#22033


@JimmyT
said:
No, it isn’t arguable.  Section 49, to which you refer, doesn’t even prevent owners corps from passing by-laws preventing the lease of apartments as short-term lets

https://www.ncat.nsw.gov.au/agdbasev7wr/_assets/ncat/m771022l14/annual_report_1112.pdf

Look at page 37

“A high-rise apartment building leasehold scheme located in Sydney’s Darling Harbour was managed by a large hotel group for some time, and a number of lot owners had made their apartments available for short-term holiday leases through the hotel group. This situation changed when the hotel group vacated the building and an extraordinary general meeting of the owners voted to adopt a special by-law to prevent short-term leases and serviced apartments. The special by-law prohibited the use of lots for commercial or retail purposes, including the use of lots as serviced apartments or short-term rentals.

A lot owner made an application for Adjudicator orders to repeal or invalidate the special by-law under section 157 or 159 of the Act, so that they could continue to lease their apartment to tourists and visitors.

The owners corporation’s written submission stated that the use of serviced apartments and short-term leases created security, health and safety issues as well as adversely affecting the general amenity of the building.
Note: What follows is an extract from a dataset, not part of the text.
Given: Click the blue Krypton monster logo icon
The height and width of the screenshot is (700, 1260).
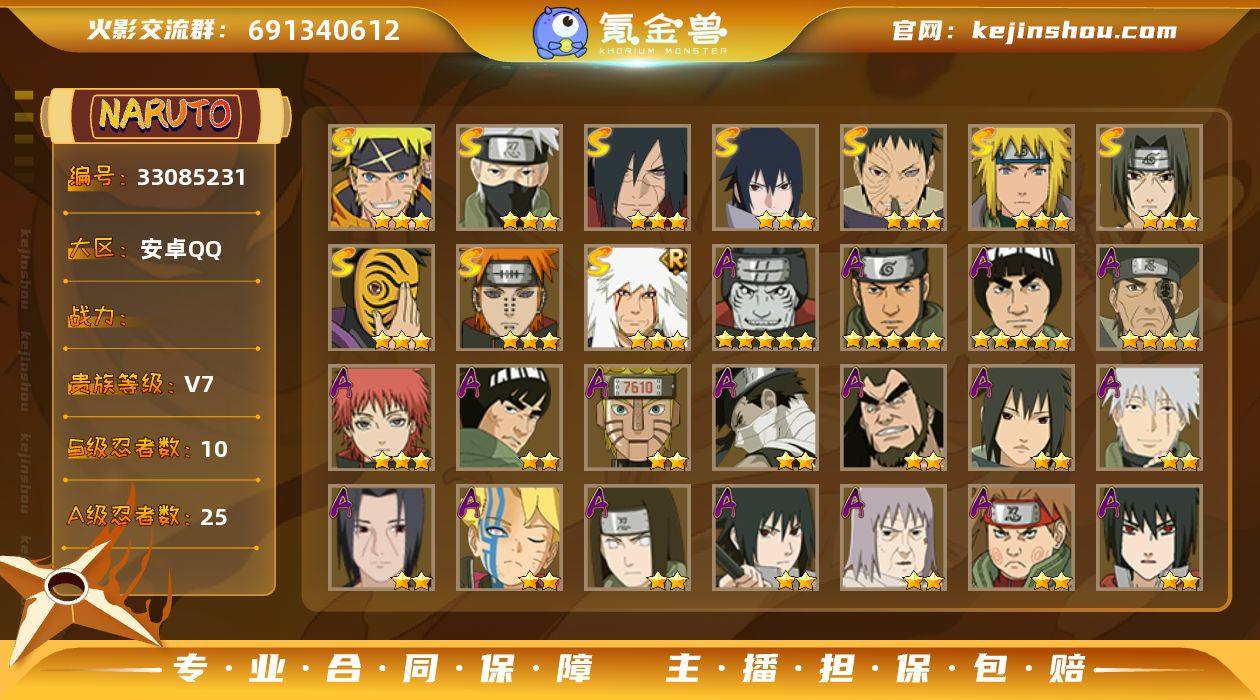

Section 159 of the Act allows an Adjudicator to set aside a by-law if the owners’ corporation did not have the power to make the bylaw. However, section 49 of the Act also provides that a by-law cannot prevent any dealings relating to a lot.

The Adjudicator considered that the new special by-law led to restrictions that were not compatible with section 49, and was therefore outside the by-law making power of the owners corporation pursuant to section 159 of the Act…”

Not arguable? Or, would this be considered “scratching your amateur attorney itch”?